Being solely a sugar-pusher, I dreamed up a sweet version of a taco for the International Taco Incident Party hosted by Jeroxie. Also, because it’s my birthday the taco was destined to involve cream and chocolate whether it liked it or not. Bwah ha ha.
The Cake Mistress dessert taco starts with a soft tortilla slathered in dark chocolate dip. Dollop a generous line of homemade creme patissiere (vanilla custard) down the centre, then top with fresh fruit. Roll up the tortilla and decorate the cocoon of awesome with drizzled chocolate and a dusting of icing sugar.
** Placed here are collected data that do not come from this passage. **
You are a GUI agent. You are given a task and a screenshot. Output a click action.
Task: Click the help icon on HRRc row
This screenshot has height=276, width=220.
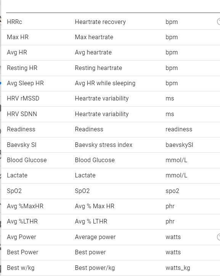pyautogui.click(x=218, y=22)
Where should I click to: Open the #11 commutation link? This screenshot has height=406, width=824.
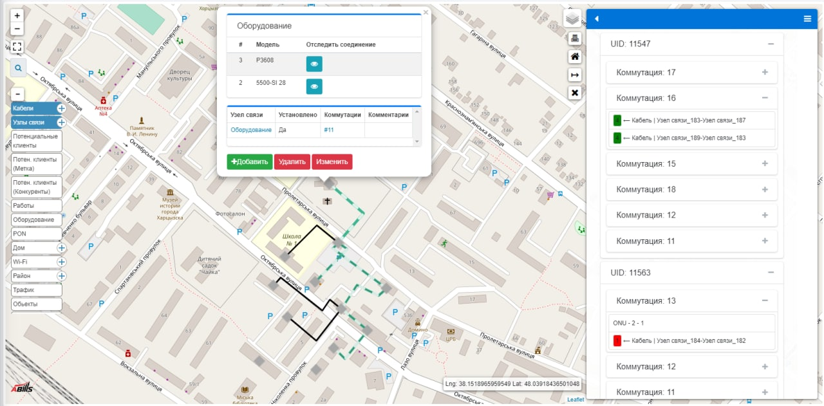(x=328, y=130)
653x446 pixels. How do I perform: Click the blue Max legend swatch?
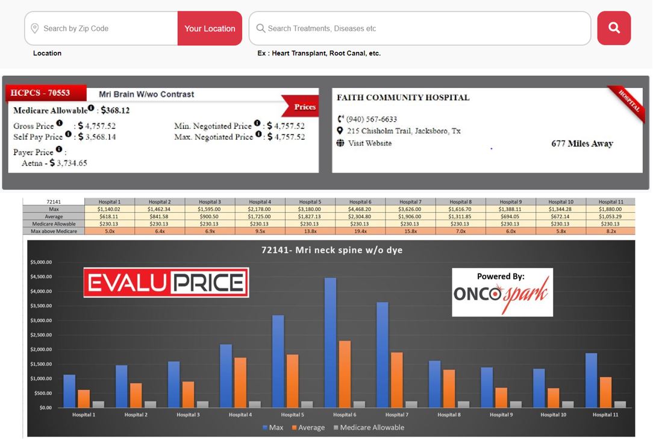(x=265, y=428)
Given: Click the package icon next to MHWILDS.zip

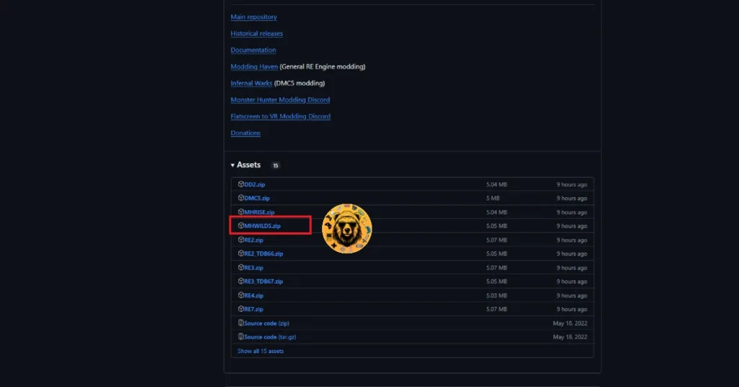Looking at the screenshot, I should pos(241,226).
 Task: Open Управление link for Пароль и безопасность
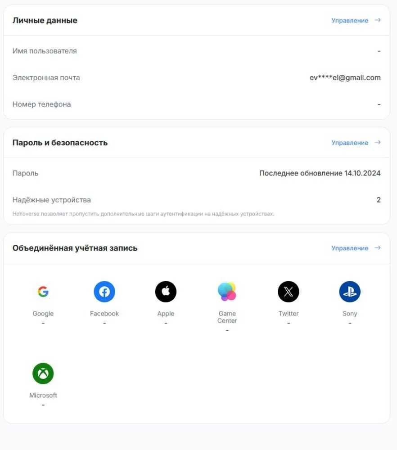(x=350, y=143)
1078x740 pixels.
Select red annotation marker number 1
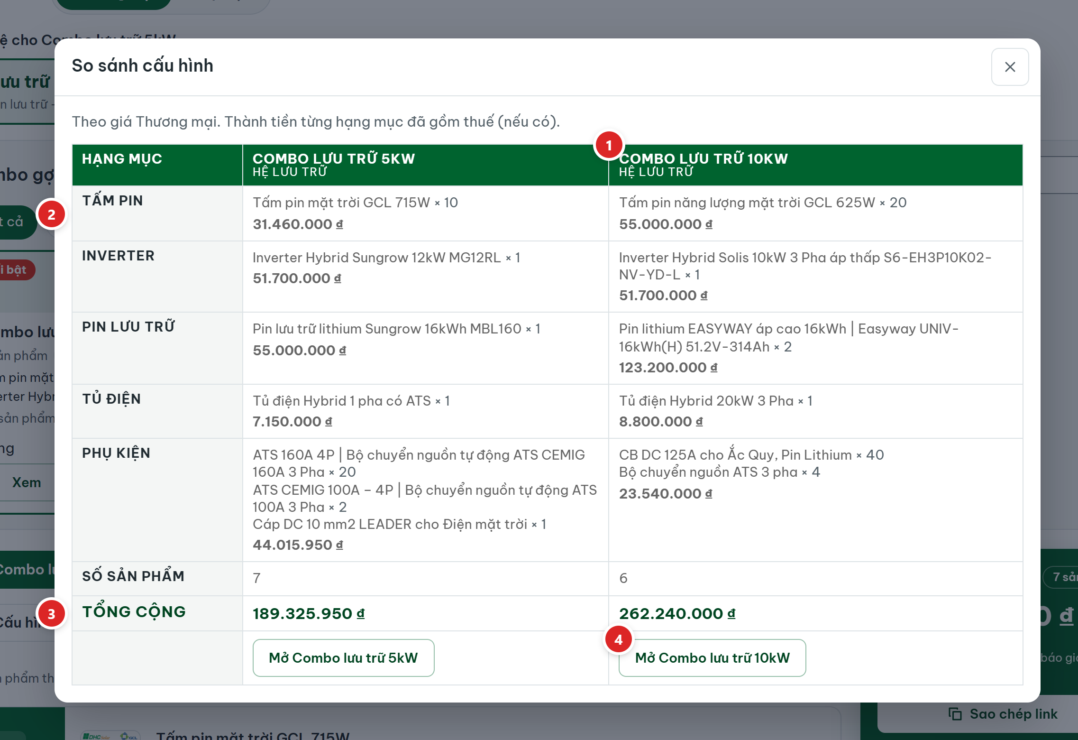609,145
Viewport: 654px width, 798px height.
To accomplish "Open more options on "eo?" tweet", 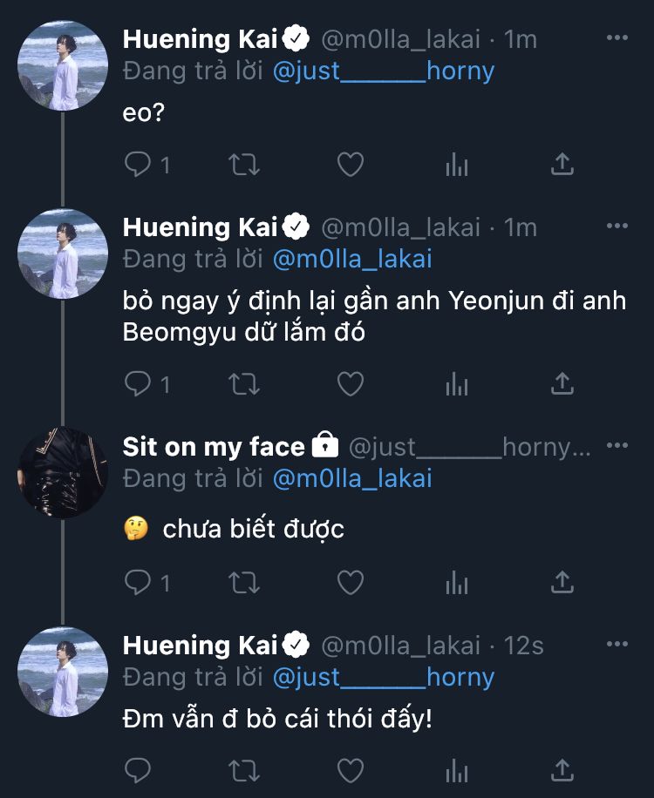I will [617, 38].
If you wanted to be naughty, you could replace the fruit with mini-marshmallows, cookie dough and crushed oreos, but in preparation for my forthcoming cake-a-thon, I thought it best to squeeze some nutritional value from the dessert taco.
The dessert taco could even appear at a casual dinner party. No, I’m not crazy. With the fillings on the table buffet-style, it’s like serving fondue but better. Why?
- The tortilla is a plate,
- which morphs into the glorious wrapping for your sweet parcel of joy,
- which in turn holds lots of goodies for your eating pleasure,
- which is better than a lousy fondue fork with a capacity of 0.5 strawberries,
- and avoids dirty double-dippers
Dessert taco: it’s a fondue sandwich. Yeah baby.
To see more Taco creations, head to Jeroxie for the full list of contributors.
DESSERT TACO
YOU WILL NEED
Creme Patissiere:
500 ml Full cream milk
2 teaspoons Vanilla Extract
2 large Egg yolks
1 large Whole Egg
125 g Caster Sugar
40 g Plain Flour
plus
Soft tortilla shells
Dark Chocolate dipping sauce
Icing Sugar
Fruit of your choice, chopped (I liked strawberry, banana and kiwifruit)
DIRECTIONS
To make Creme Patissiere:
In a medium saucepan, slowly heat the milk and vanilla on low-med heat until the milk starts to boil. While the milk is heating, hand-whisk the egg yolks, egg and sugar together in a separate bowl until pale and thickened. Add in the flour and whisk until combined. Remove milk from heat when boiled. While continuously whisking the egg mixture, slowly pour in the hot milk in a slow stream until all combined. Pour the mixture into a clean saucepan and whisk continuously over medium heat until a thick custard forms. Pour custard into a bowl, cover the surface with cling-crap to prevent a crust forming, and refrigerate until cool.
Assembly:
Heat the tortilla in the microwave for a few seconds so it’s easier to fold. Spread a layer of chocolate over the entire base of the tortilla. Spoon a line of creme patissiere down the centre. Top with fresh fruit and roll into a tortilla. Drizzle the top with more chocolate and dust with icing sugar. Enjoy.